🤖 AI Summary
Frozen vision-language-action (VLA) models struggle to evaluate the long-term consequences of actions and exhibit limited generalization. This work proposes the SVA framework, which decouples Monte Carlo tree search from action evaluation for the first time: it explores the action distribution of a frozen VLA in simulation, collects reward-labeled trajectories, and distills a lightweight Q-value model to assess the long-term outcomes of candidate actions online. Requiring neither fine-tuning nor simulator deployment, SVA enhances decision quality solely through behavioral distillation and uncertainty regularization.
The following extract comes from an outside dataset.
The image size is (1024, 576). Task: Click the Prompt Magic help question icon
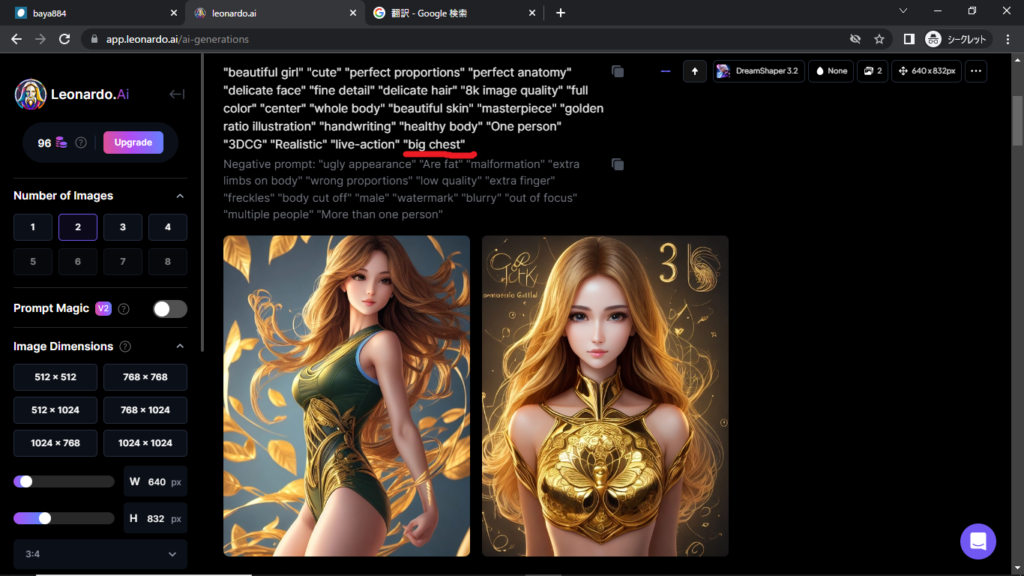124,309
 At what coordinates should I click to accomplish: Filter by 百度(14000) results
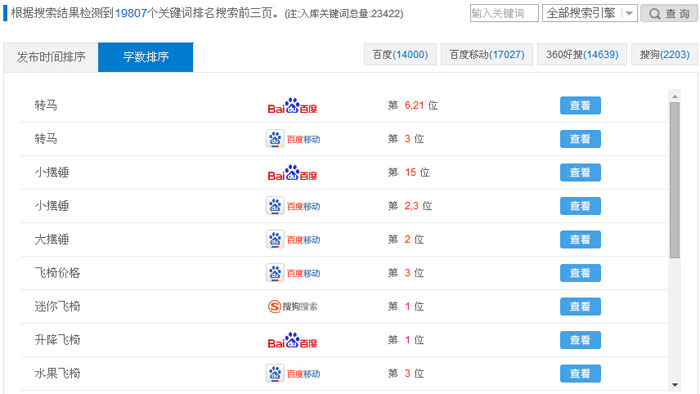click(x=400, y=54)
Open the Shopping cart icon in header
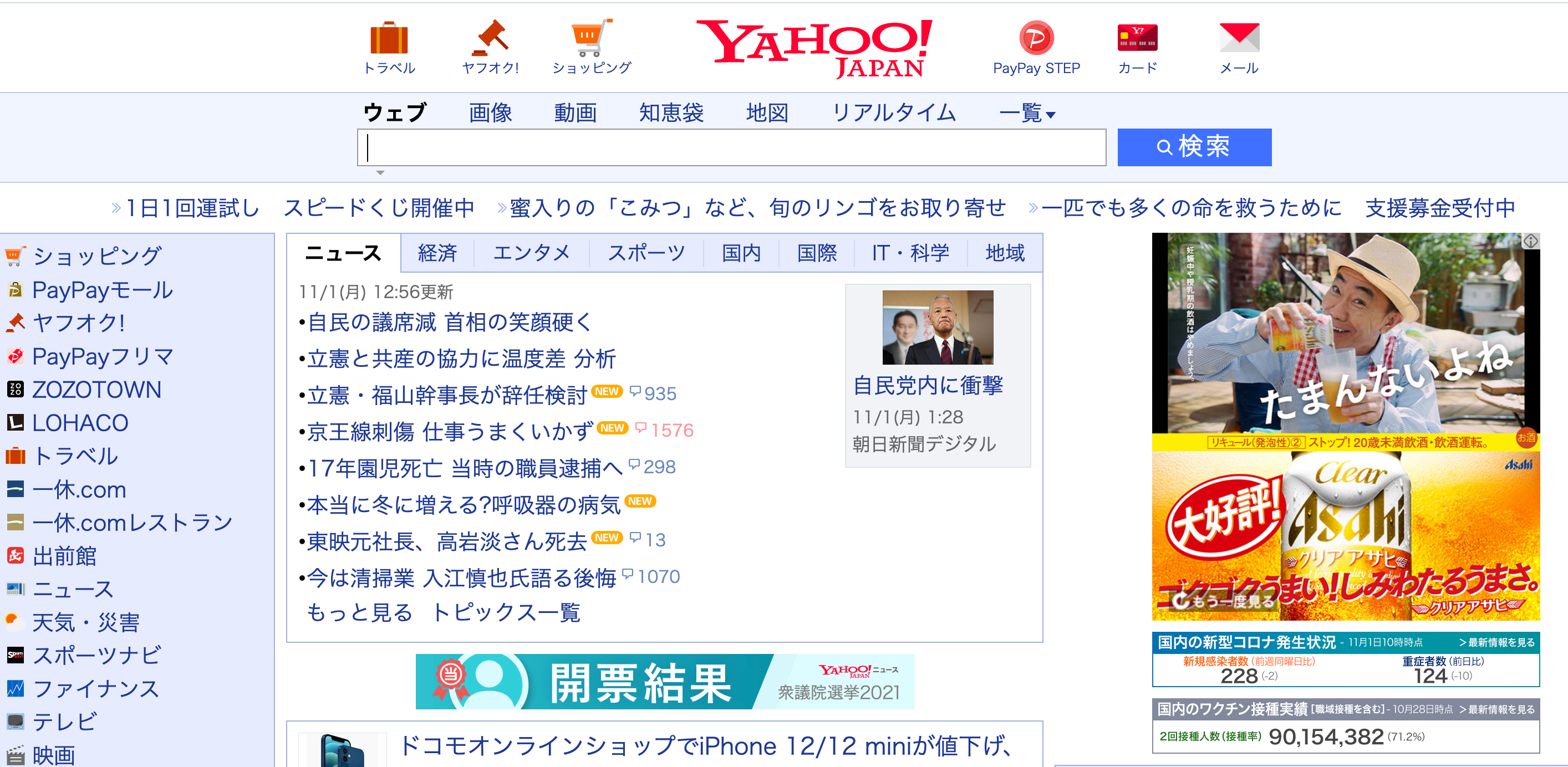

Evaluated across multiple embodied tasks, SVA substantially improves success rates on unseen tasks—enabling a 9B-parameter model to outperform a 27B-parameter counterpart by 7 percentage points while reducing inference latency by 27%.
📝 Abstract
Vision-Language-Action (VLA) models acquire broad embodied capabilities through large-scale pretraining, yet their generalization remains far more fragile than that of LLMs and VLMs. The prevailing remedy, post-training via supervised fine-tuning or reinforcement learning, improves task-specific performance but narrows the generalist capability that makes pretraining valuable. We identify a key bottleneck: VLA failures stem not only from action generation but also from action evaluation. A diagnostic pass@k study confirms that frozen VLAs already contain competent behaviors in their output distribution, with overall success rates rising from 33% at pass@1 to 92% at pass@32. Inspired by this, we propose SVA (Search, Value, and Act), a simple framework that equips frozen VLA policies with long-term consequence awareness. SVA first uses Monte-Carlo tree search in simulation to fully explore the VLA's output distribution and collect diverse trajectories annotated with empirical returns; this knowledge is then distilled into a lightweight Q-value model that predicts the expected consequence of candidate actions; at deployment, the frozen VLA proposes multiple candidates and the evaluator selects the one with the highest uncertainty-regularized Q-value, requiring no simulator access. By decoupling action proposal from consequence evaluation, SVA preserves the generalization capacity of the VLA backbone while substantially improving task success rates. Experiments across embodied benchmarks show that SVA consistently improves generalization on unseen tasks and exhibits strong test-time scaling behavior. Strikingly, SVA enables a 9B VLA to outperform a 27B VLA by 7 points at 27% lower inference latency, suggesting that scaling test-time evaluation is more cost-effective than scaling model size.